The scale primarily identifies accumulative scores of issues to represent complexity and may not account for other factors around clinician engagement, chronicity and acuteness of other comorbidity and available supports and resources. Complex trauma and other psychological conditions and their related behaviours may also be considered the actual drivers of the symptoms being presented as contributing to complexity. It is therefore possible that the present scale does not accurately assess all the relevant factors that impact PLHIV. Future modifications of the scale could seek to adapt and modify the variables assessed, as well as assessing the correlation between clinician and self (client) reported concerns.
In the present context, ratings relied upon prior knowledge of existing clients for clinicians to appropriately estimate the extent of their comorbidity. However, it is also possible for the scale to be utilised during an initial consult and can be used to target clinical assessment questions accordingly.
Conclusions
This study demonstrates promising results for the development and use of a complexity rating scale for PLHIV. Use of this scale to target clinical interventions, with an increasing move towards proactive early intervention for non-AIDS comorbidity, is an important next step. The tool, while validated in its current form, requires ongoing modification and review informed by evolving data. It does, however, provide clinicians with a simple and brief means of assessing the most relevant non-AIDS comorbidity, with a view to targeting resources and interventions accordingly, and can readily be inserted into an electronic medical record.
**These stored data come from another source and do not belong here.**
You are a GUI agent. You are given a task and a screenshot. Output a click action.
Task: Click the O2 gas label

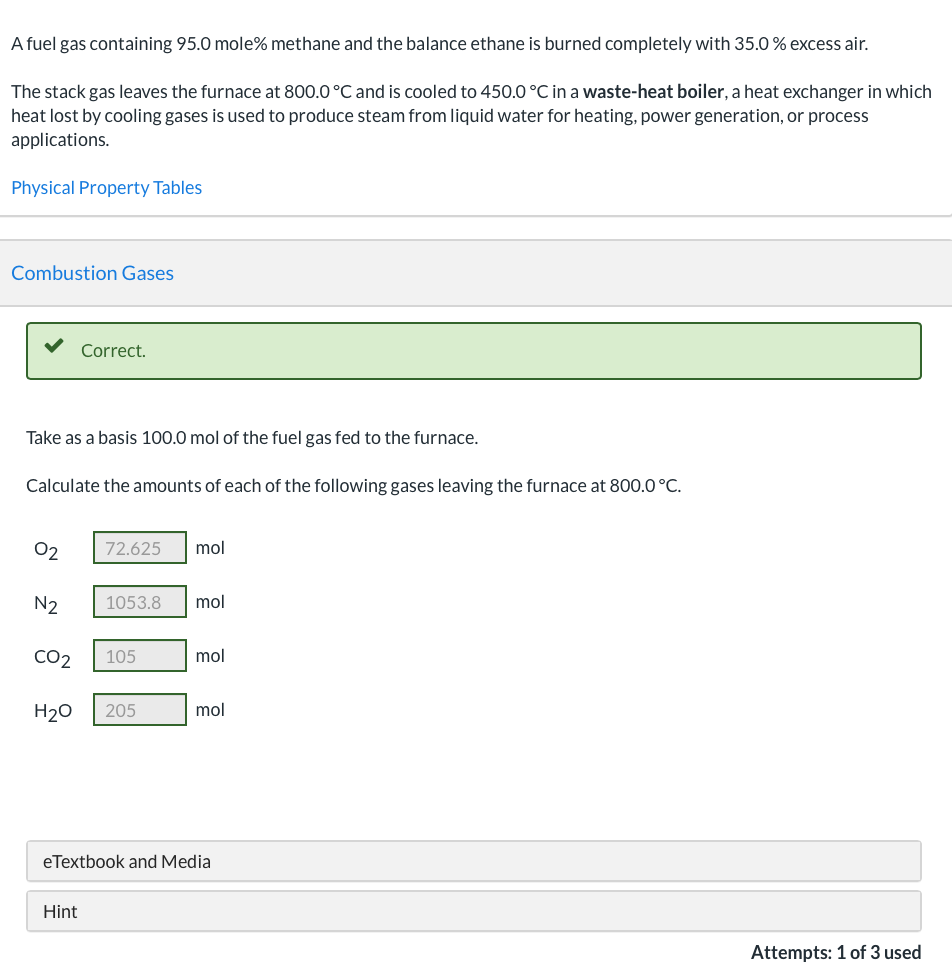click(46, 550)
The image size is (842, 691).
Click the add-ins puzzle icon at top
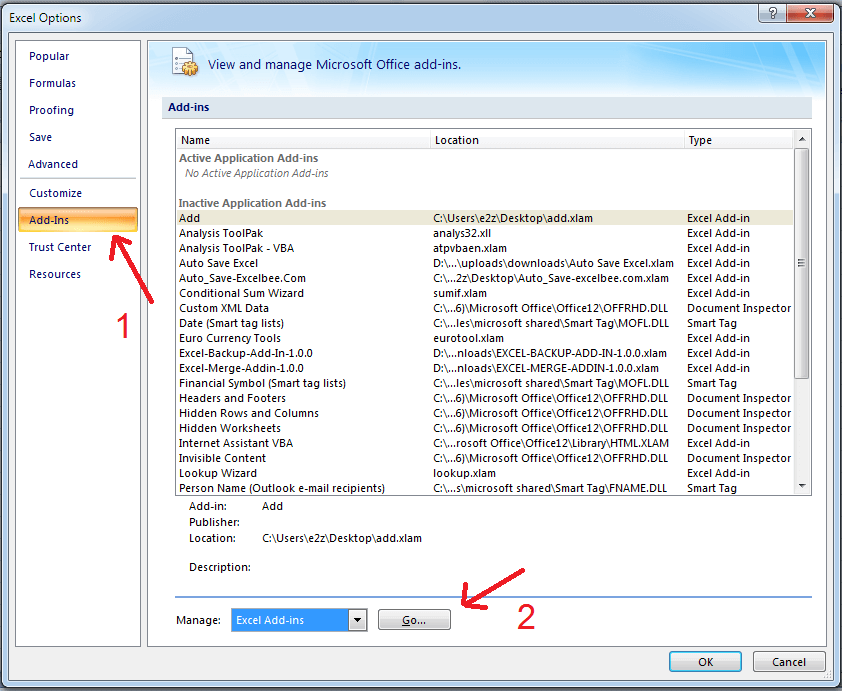185,62
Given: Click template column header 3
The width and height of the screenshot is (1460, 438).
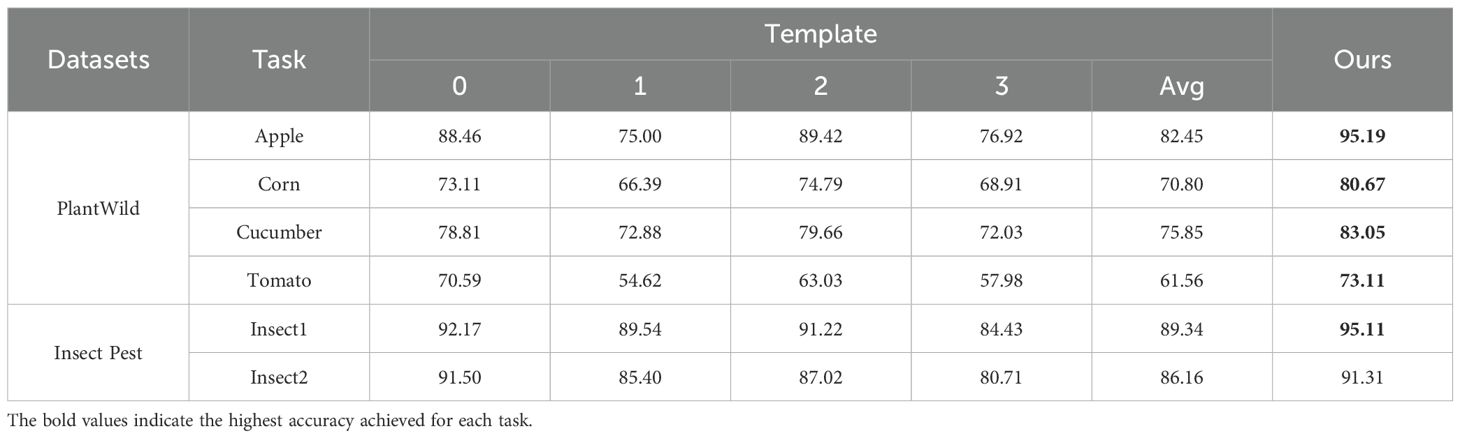Looking at the screenshot, I should [1001, 86].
What makes this model unique in the field of interdisciplinary HIV care is that it has potential advantages for both the individual (improvement of general health outcomes) and public health (enabling adherence to ART and thereby reducing onward transmission of HIV).
Footnotes
Acknowledgements
The authors would like to thank Tom Hoglund for extensive support and guidance throughout the process of this study, and Dr Peter Baldwin for initial statistical support and advice. In addition, we would like to acknowledge the clinical team at Albion, whose hard work and engagement throughout this process have been invaluable. The lead author is a 2019 recipient of the NSW Health Education and Training Institute (HETI) Mental Health Research Award. The Albion Centre is a NSW Health entity and WHO Collaborating Centre for capacity building on HIV and STI Care, treatment and support.
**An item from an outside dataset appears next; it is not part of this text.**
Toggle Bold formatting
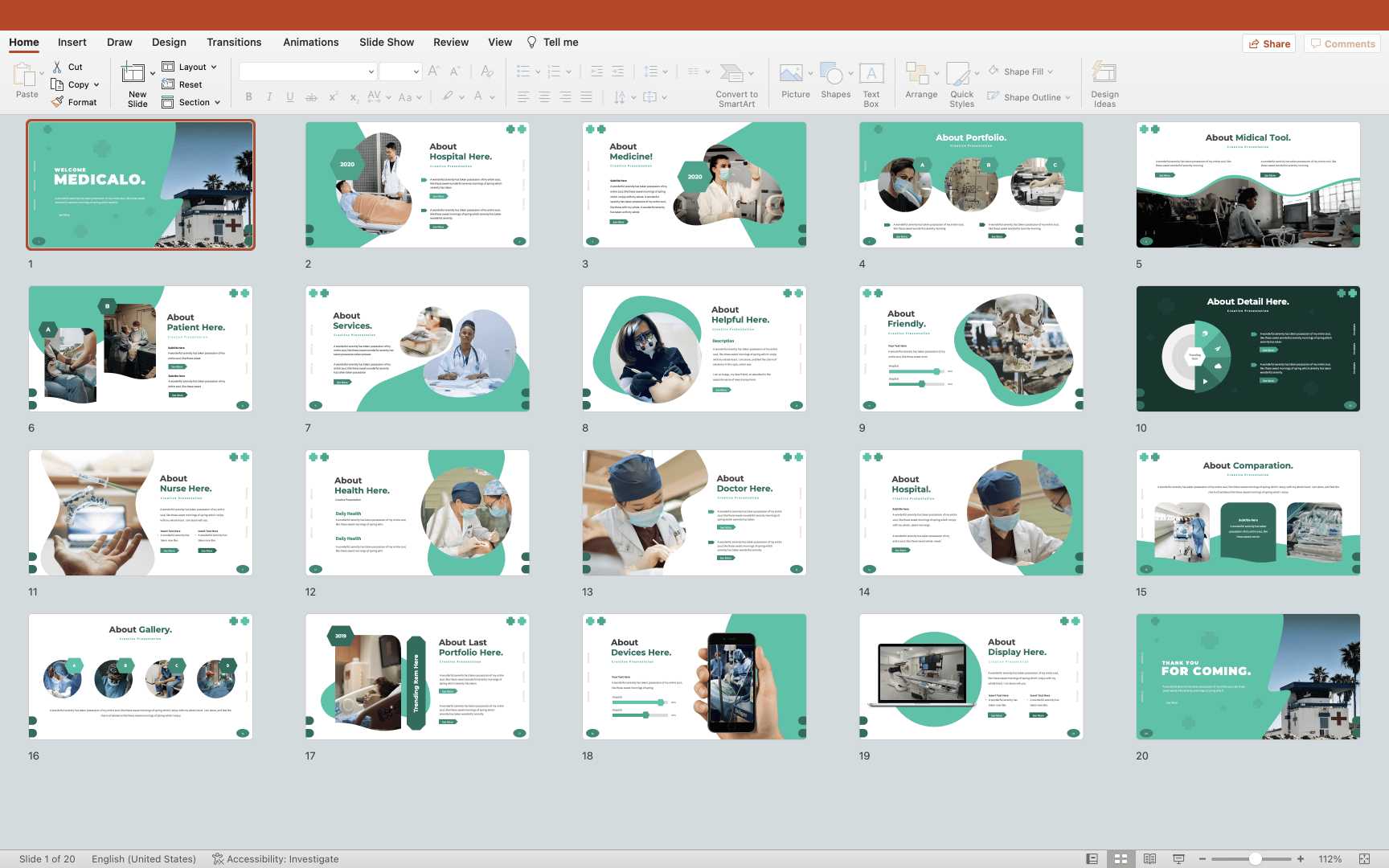Viewport: 1389px width, 868px height. tap(248, 97)
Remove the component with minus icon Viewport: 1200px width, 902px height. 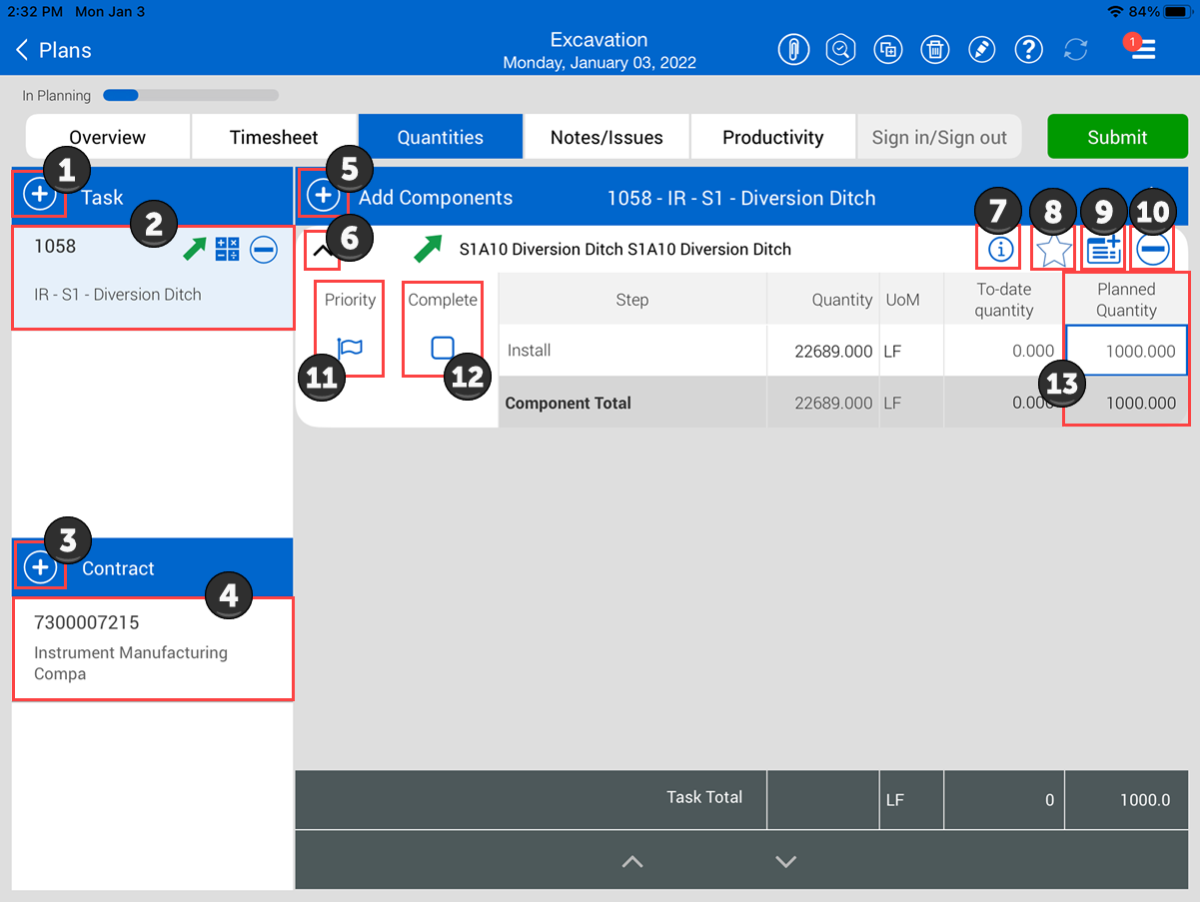(1153, 250)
Declaration of conflicting interests
The authors declared no potential conflicts of interest with respect to the research, authorship, and/or publication of this article.
Ethical approval
This study has received quality assurance or quality improvement (QA/QI) approval from South East Sydney Local Health District Human Research Ethics Committee (HREC), as well as HREC approval from the University of Technology Sydney.
Funding
The authors disclosed receipt of the following financial support for the research, authorship, and/or publication of this article: This study was partially supported by an unrestricted research grant from Gilead Sciences.